Kron’s renewed support for GE’s bid contrasts with comments by French Economy Minister Arnaud Montebourg, who on Tuesday reiterated a preference for Siemens AG’s proposal to swap most of its rail business for Alstom’s energy assets in a deal that would form two leading European energy and rail companies. While Kron said he would examine any rival offer, he told the lawmakers that he wants a swift solution.

“Today, it’s not easy to get orders,” the executive said. “This current period full of uncertainties mustn’t last for a long time.”

Munich-based Siemens may decide as early as this week on an offer, contingent on sufficient access to Alstom’s books and management, people familiar with the matter said last week.

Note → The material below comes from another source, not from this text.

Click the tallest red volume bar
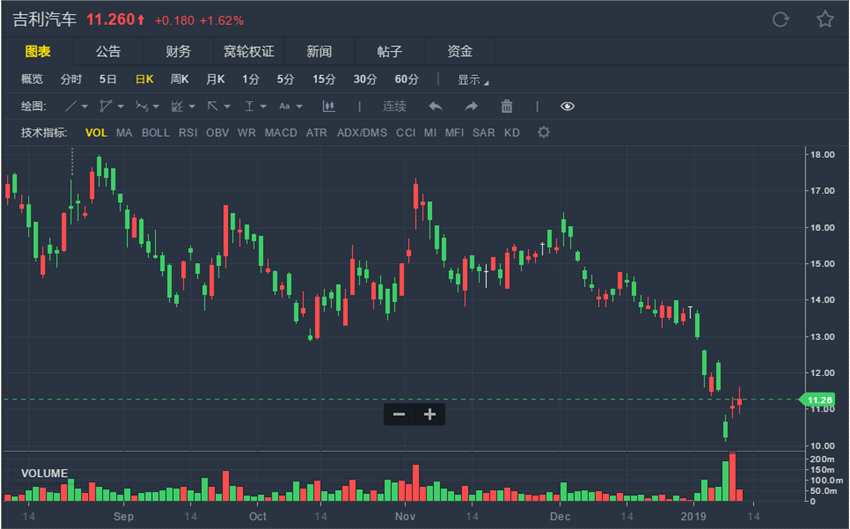850x529 pixels. pyautogui.click(x=733, y=476)
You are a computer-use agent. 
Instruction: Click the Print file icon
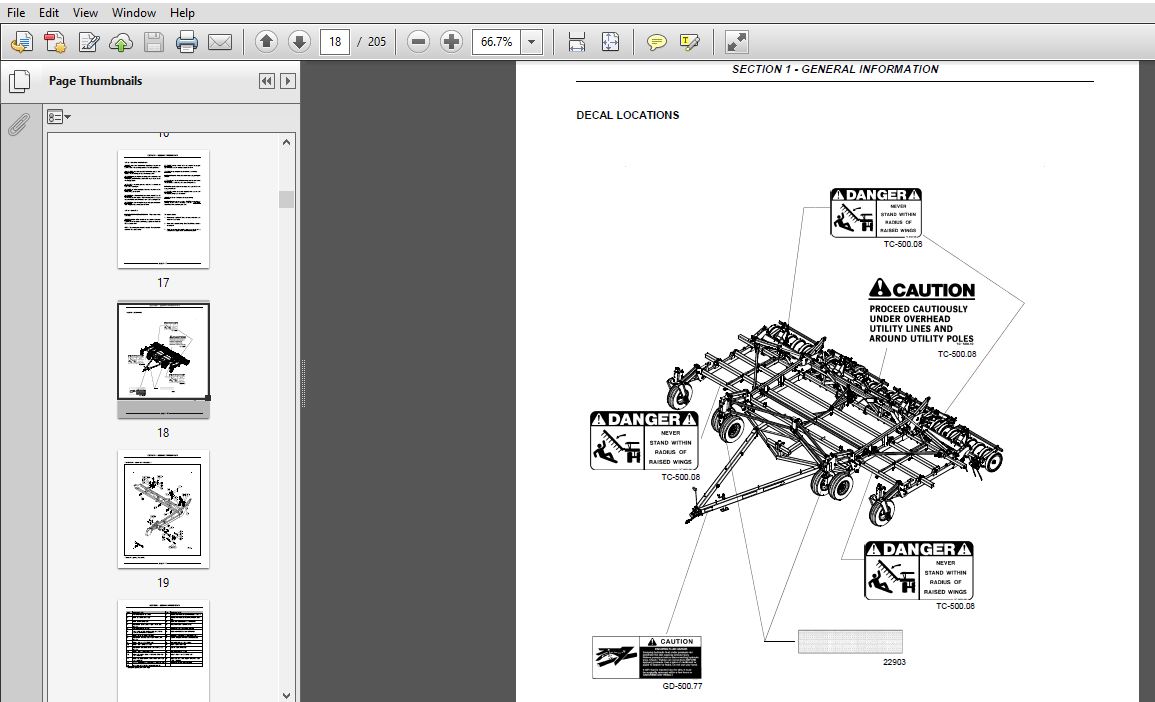coord(187,42)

Alstom, which is also the company supplying turbines for Deepwater Wind LLC’s 30-megawatt Block Island Wind Farm project, dropped 1 percent in Paris trading as of 10:30 a.m. while the French benchmark CAC 40 Index declined 0.2 percent. The stock had jumped as much as 18 percent on April 24 after Bloomberg News reported on the talks with GE.

State intervention

France last week passed legislation extending the government’s ability to block foreign takeovers into the fields of energy, transport and health care.

The decree was a “decision to put an end to a form of laissez faire,” Montebourg told the National Assembly. “Our companies aren’t prey, but they need alliances. They’re not available for dismantling - particularly when they have our strategic interests in their hands.”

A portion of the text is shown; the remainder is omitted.